Top of Provided records

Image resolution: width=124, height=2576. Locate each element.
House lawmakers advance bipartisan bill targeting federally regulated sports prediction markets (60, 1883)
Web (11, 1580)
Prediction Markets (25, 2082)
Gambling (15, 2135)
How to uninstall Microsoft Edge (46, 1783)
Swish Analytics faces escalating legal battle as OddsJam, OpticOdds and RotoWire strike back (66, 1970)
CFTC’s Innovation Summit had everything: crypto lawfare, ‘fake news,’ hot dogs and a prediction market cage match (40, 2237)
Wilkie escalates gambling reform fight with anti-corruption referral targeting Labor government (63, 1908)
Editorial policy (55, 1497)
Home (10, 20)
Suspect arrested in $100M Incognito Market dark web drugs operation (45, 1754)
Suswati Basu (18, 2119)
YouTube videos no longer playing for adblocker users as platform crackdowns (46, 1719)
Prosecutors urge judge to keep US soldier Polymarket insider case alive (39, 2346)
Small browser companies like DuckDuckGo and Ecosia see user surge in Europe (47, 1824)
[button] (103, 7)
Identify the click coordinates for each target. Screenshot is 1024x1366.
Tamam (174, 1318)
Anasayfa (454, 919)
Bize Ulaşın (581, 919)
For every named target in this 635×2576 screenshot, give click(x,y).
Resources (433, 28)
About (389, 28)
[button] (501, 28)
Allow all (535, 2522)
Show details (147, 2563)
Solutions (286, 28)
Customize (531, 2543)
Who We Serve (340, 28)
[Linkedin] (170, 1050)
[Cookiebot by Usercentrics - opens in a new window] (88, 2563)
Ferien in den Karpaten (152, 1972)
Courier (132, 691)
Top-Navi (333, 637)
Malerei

Bottom of Provided records

• **Task directions**:
In the listing above, find the line containing "Solutions (286, 28)", then reproduce it and each line after it through the end, exactly and with nothing added.

• **Response**:
Solutions (286, 28)
Customize (531, 2543)
Who We Serve (340, 28)
[Linkedin] (170, 1050)
[Cookiebot by Usercentrics - opens in a new window] (88, 2563)
Ferien in den Karpaten (152, 1972)
Courier (132, 691)
Top-Navi (333, 637)
Malerei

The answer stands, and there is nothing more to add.